Neben der großen Politik beleuchtet Kilian anekdotisch auch die kleinen Eitelkeiten der Staatsmänner jener Tage, so Pressesprecher Felix von Eckardts Verdruß, im Hotel Sowjetskaja nicht wie Kurt Georg Kiesinger einen Flügel zur Verfügung zu haben. Er bekam schließlich ein Klavier und spielte aus Protest gegen diese Zurücksetzung statt Mozart "Alte Kameraden". Das Hin und Her um das nachträgliche Gastgeschenk für Bulganin zeigte aber auch Adenauers souveränen Humor: "Wenn Sie uns den Semjonow schicken, kriegen Sie den Hallstein." Keine Sensation, aber eine Neuigkeit, denn Adenauer und Bulganin kannten sich seit 1931. Der Kölner Oberbürgermeister und der junge Sowjetkader auf Studienreise hatten damals Bruderschaft getrunken.

_____

■ Zu erledigende Aufgaben:
1. Welche Personen werden im Text namentlich genannt? Zähle alle auf.
2. Gib den Abschnitt des Textes von "Neben der großen" bis "damals Bruderschaft getrunken." wortgetreu aus.

Datensätze zur Elementsuche
_____

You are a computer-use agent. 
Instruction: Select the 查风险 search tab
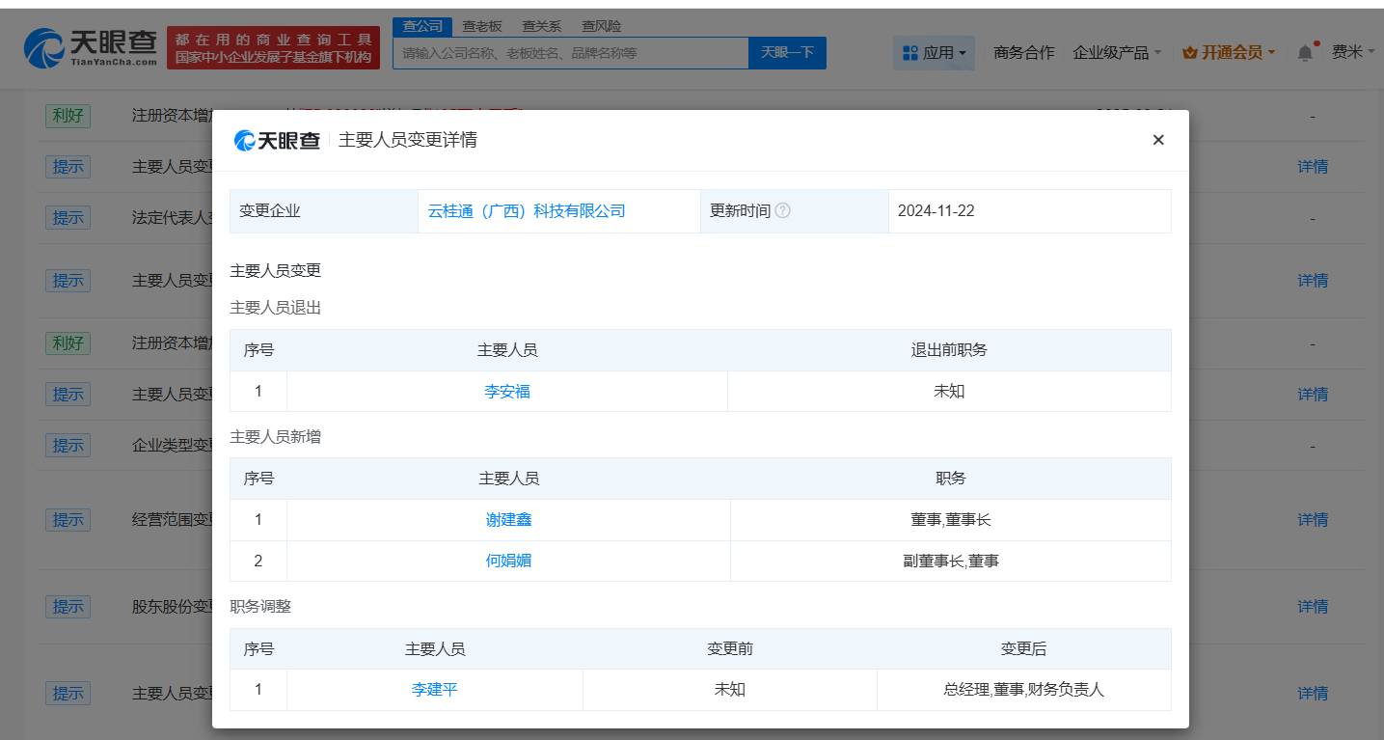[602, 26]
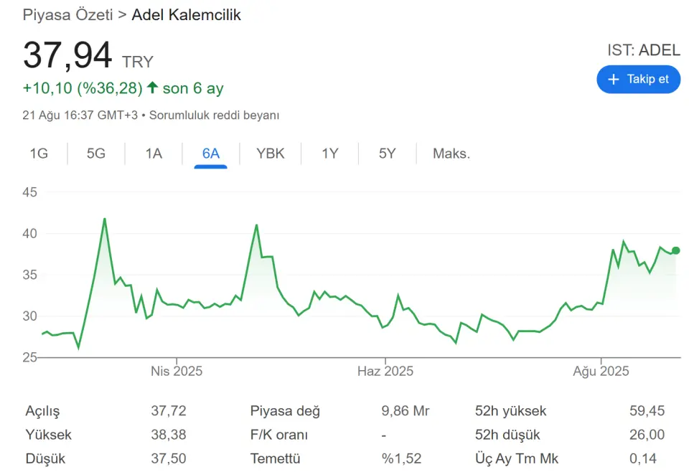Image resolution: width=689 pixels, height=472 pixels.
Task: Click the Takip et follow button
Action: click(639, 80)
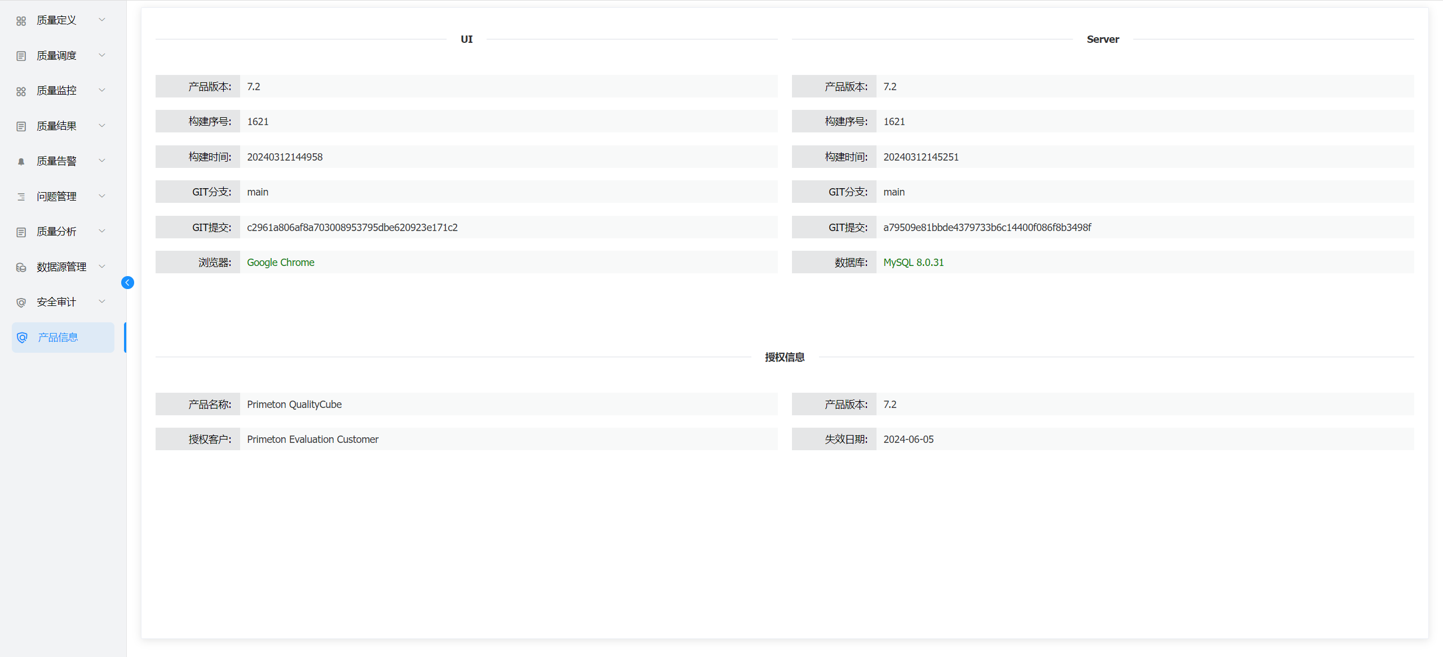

_____

■ Antwortliste:
1. Kilian, Felix von Eckardt, Kurt Georg Kiesinger, Mozart, Bulganin, Adenauer, Semjonow, Hallstein

2.
Neben der großen Politik beleuchtet Kilian anekdotisch auch die kleinen Eitelkeiten der Staatsmänner jener Tage, so Pressesprecher Felix von Eckardts Verdruß, im Hotel Sowjetskaja nicht wie Kurt Georg Kiesinger einen Flügel zur Verfügung zu haben. Er bekam schließlich ein Klavier und spielte aus Protest gegen diese Zurücksetzung statt Mozart "Alte Kameraden". Das Hin und Her um das nachträgliche Gastgeschenk für Bulganin zeigte aber auch Adenauers souveränen Humor: "Wenn Sie uns den Semjonow schicken, kriegen Sie den Hallstein." Keine Sensation, aber eine Neuigkeit, denn Adenauer und Bulganin kannten sich seit 1931. Der Kölner Oberbürgermeister und der junge Sowjetkader auf Studienreise hatten damals Bruderschaft getrunken.